Подозреваю, что беспокойство, сужавшее круг моего периферийного зрения, исчезло: я могу охватить им гораздо больше вещей. Беспокойство, страх, напряжение значительно ограничивают круг того, что я могу видеть или держать в поле своего внимания. Не знаю механизма этого ограничения: происходит ли оно в сетчатке, или все сводится к объему и сложности информации, посылаемой по зрительному нерву в мозг; либо дело в объеме информации, которую в состоянии воспринять мозг. Но то, что беспокойство сужает этот круг, несомненно.

Спортивный журналист Джордж Леонард как-то прекрасно сформулировал разницу между двумя видами зрения, которые он окрестил «жестким» и «мягким». «Жесткое» зрение мы используем, когда смотрим в микроскоп, телескоп или на мяч, собираясь по нему бить. Благодаря «мягкому» зрению мы можем охватить всю картину сразу, увидеть обстановку на площадке, в той части футбольного поля, где идет игра, и т. д. Когда выдающихся футбольных игроков спрашивают, как им удается совершать их знаменитые прорывы, давать точный пас и прочее, они пожимают плечами: они просто увидели удобную ситуацию и мгновенно отреагировали, вот и все.

Эта способность мгновенно воспринимать и использовать массу информации кажется мне показателем весьма высокого уровня интеллекта в самом широком смысле. Как-то раз на конференции, когда один из участников допустил бестактное замечание о баскетболистах, я сгоряча заявил, что для того, чтобы хорошо играть в баскетбол, нужно больше истинного ума, чем для написания средней докторской диссертации. Реакция аудитории не была одинаковой.

Если бы мы могли увеличивать и уменьшать беспокойство по своему желанию, то соответствующие эксперименты, наверное, показали бы резкое сужение поля внимания по мере нарастания беспокойства. По своему опыту я знаю, насколько расширяется поле внимания, когда я меньше беспокоюсь при чтении нот.

Мои друзья-музыканты научили меня еще одному: при чтении нот забегать вперед, фиксировать взгляд на нотах впереди тех, которые я сейчас играю. Читая вслух текст, я так и поступаю: мои глаза опережают голос. Но почему-то при чтении нот я на это не способен.

Причины две: первая очевидная, вторая не очень. Очевидная заключается в том, что каждый раз, когда я играл ноту, мой учитель или внутренний контролер говорили мне: «А ты уверен, что это правильная нота?» Другими словами, я всегда думал о той ноте, которую играл, а не о той, которую собирался играть. Чтобы исправить эту ошибку, достаточно было осознать ее и научиться (как здесь не важно) ее не делать.

Но и стараясь не отставать и не сосредоточиваться на нотах, которые я сейчас играю, я никак не мог научиться смотреть вперед, частью из-за беспокойства, мешавшего мне держать в голове две мысли одновременно. Но было и другое, о чем я догадался только через несколько недель. Играя с листа новую трудную пьесу, я осознал, что мой взгляд прикован к ноте, которую играю. Я попытался заглянуть вперед, но это оказалось трудным делом, и я забеспокоился. Проанализировав собственные мысли и чувства, я понял две вещи. Во-первых, я боялся оторвать взгляд от ноты, которую играл, из опасения, что потом не смогу сразу попасть на это место и буду лихорадочно искать его по всему нотному листу.

**Рабочие данные**
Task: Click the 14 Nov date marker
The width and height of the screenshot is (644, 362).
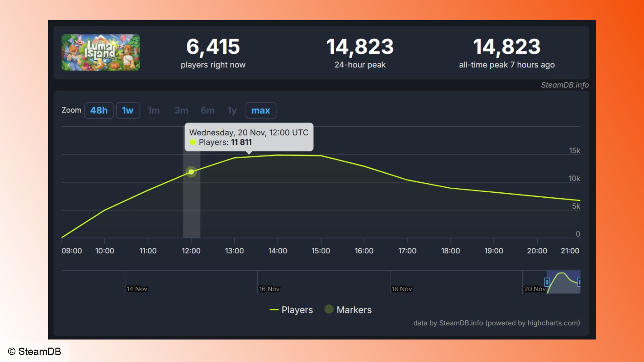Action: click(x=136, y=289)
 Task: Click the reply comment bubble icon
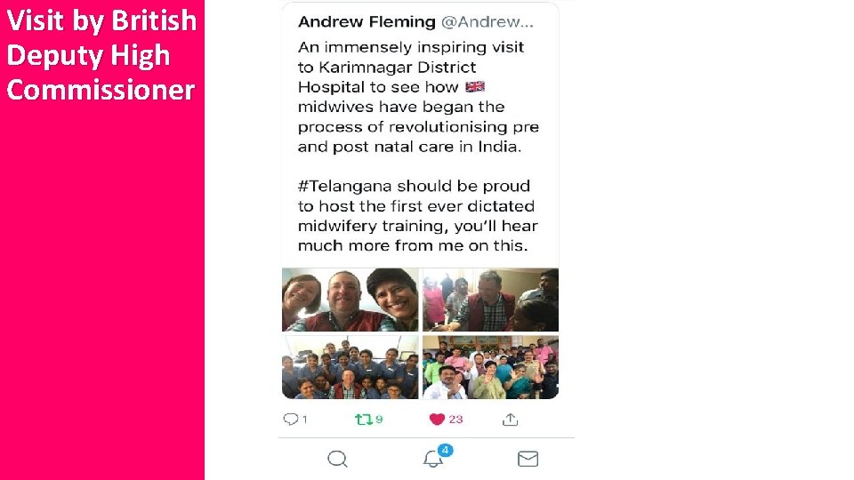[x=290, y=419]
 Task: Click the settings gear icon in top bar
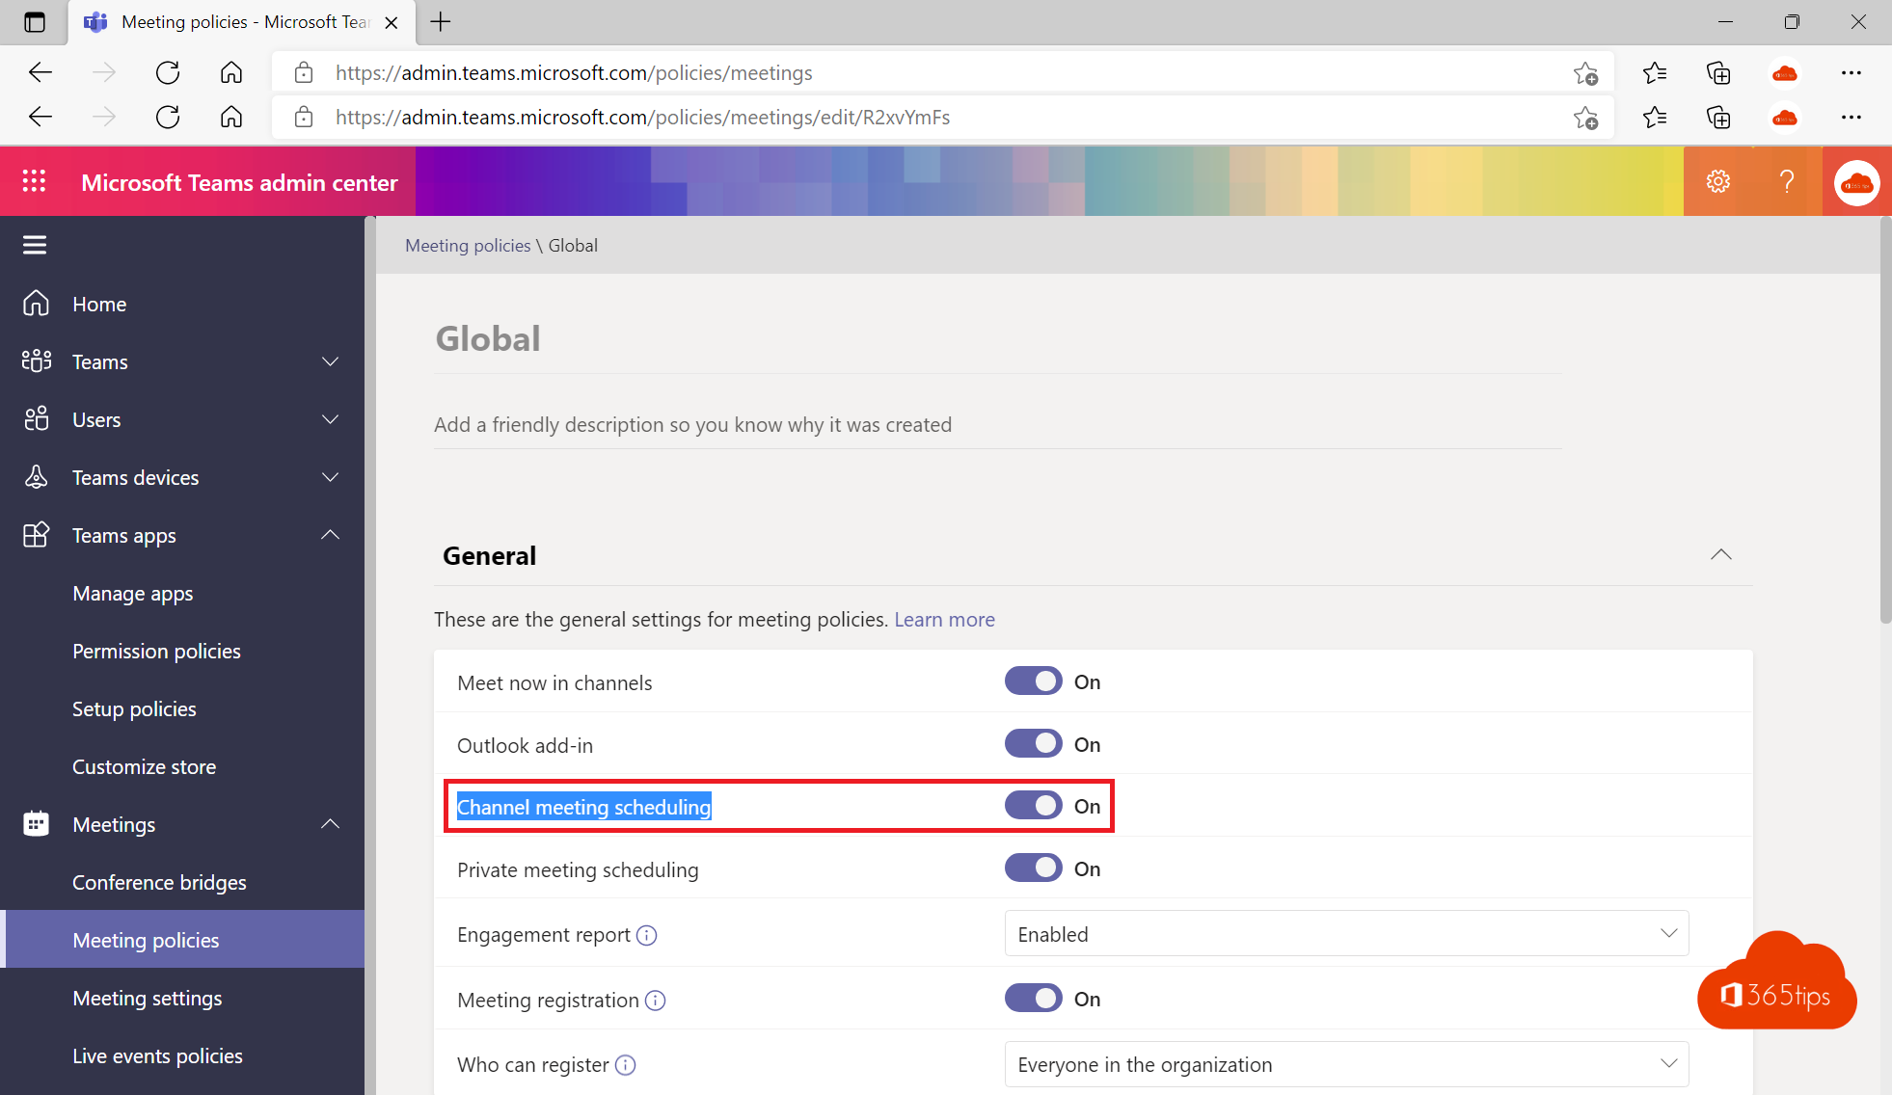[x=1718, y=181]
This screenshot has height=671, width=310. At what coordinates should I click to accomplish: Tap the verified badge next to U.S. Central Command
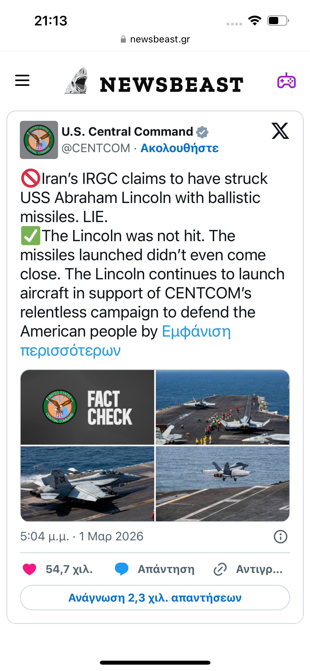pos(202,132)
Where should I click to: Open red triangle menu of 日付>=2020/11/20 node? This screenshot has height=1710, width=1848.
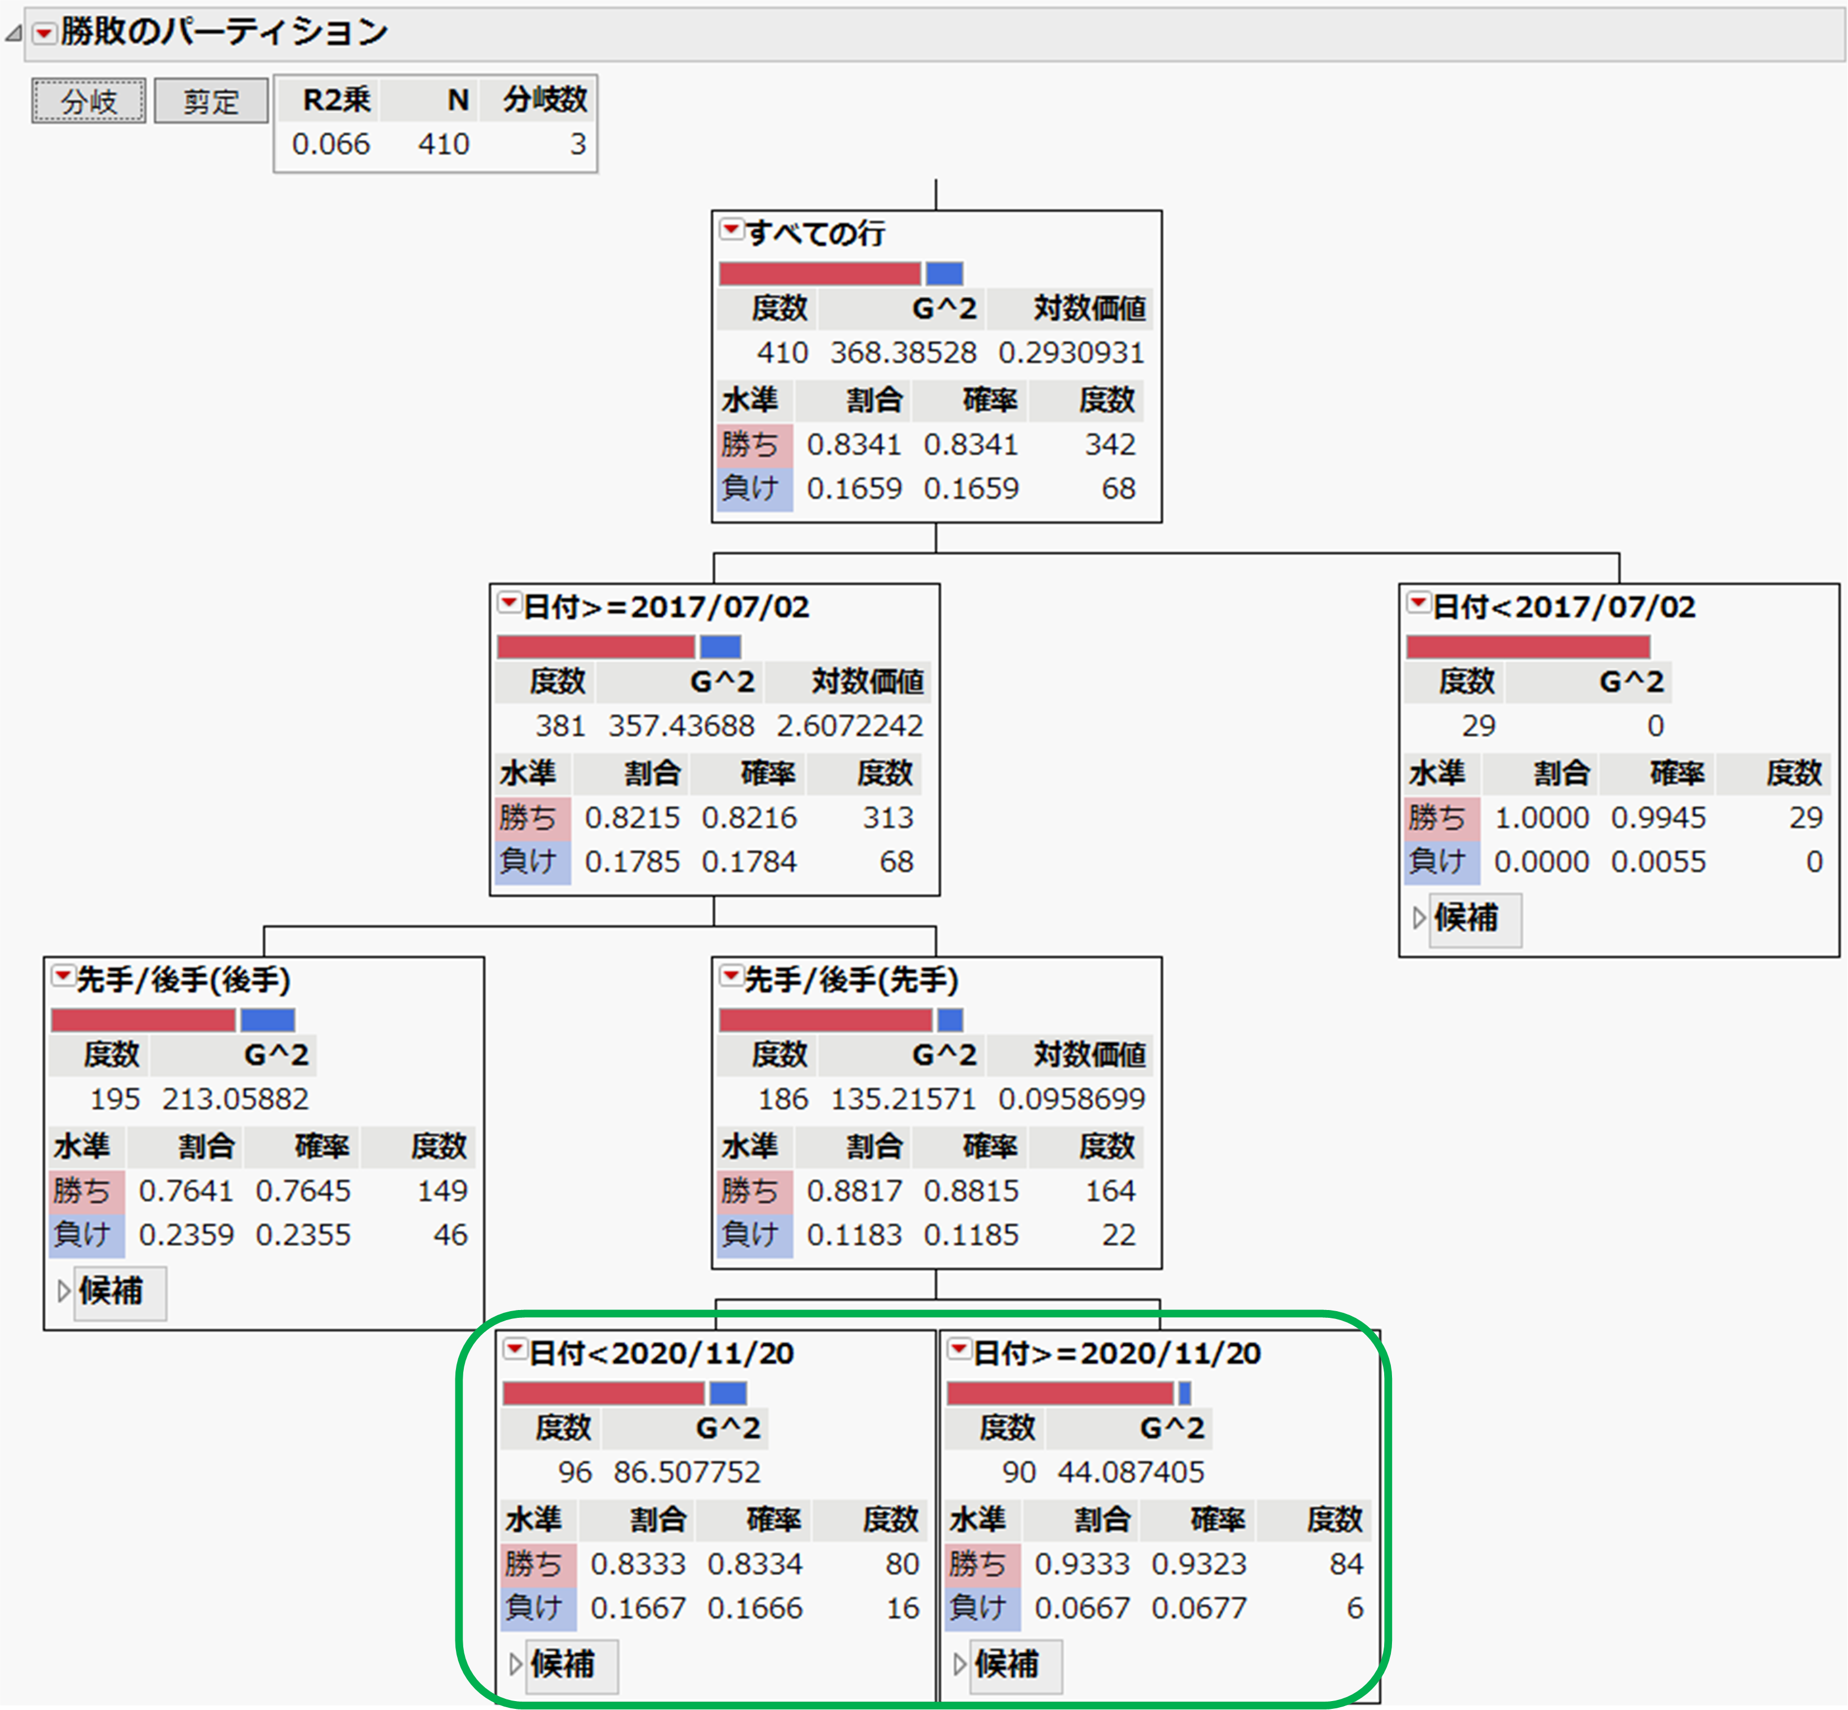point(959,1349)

**Задания для выполнения**
[1] Как спортивный журналист Джордж Леонард назвал два вида зрения в тексте для чтения?
[2] Поменяйте во всех записях «screenshot» на «image» и перепишите записи целиком, больше ничего не меняя. Картинки в ответ не включайте.
Текст и записи никак не связаны друг с другом.

**Ответы к заданиям**
[1] «Жестким» и «мягким».

[2]
Task: Click the 14 Nov date marker
The width and height of the image is (644, 362).
Action: click(x=136, y=289)
 Task: Click the reply comment bubble icon
[x=290, y=419]
 Task: Click the settings gear icon in top bar
[x=1718, y=181]
This image has height=671, width=310. At what coordinates should I click to accomplish: Tap the verified badge next to U.S. Central Command
pos(202,132)
Where should I click to: Open red triangle menu of 日付>=2020/11/20 node? This image has height=1710, width=1848.
point(959,1349)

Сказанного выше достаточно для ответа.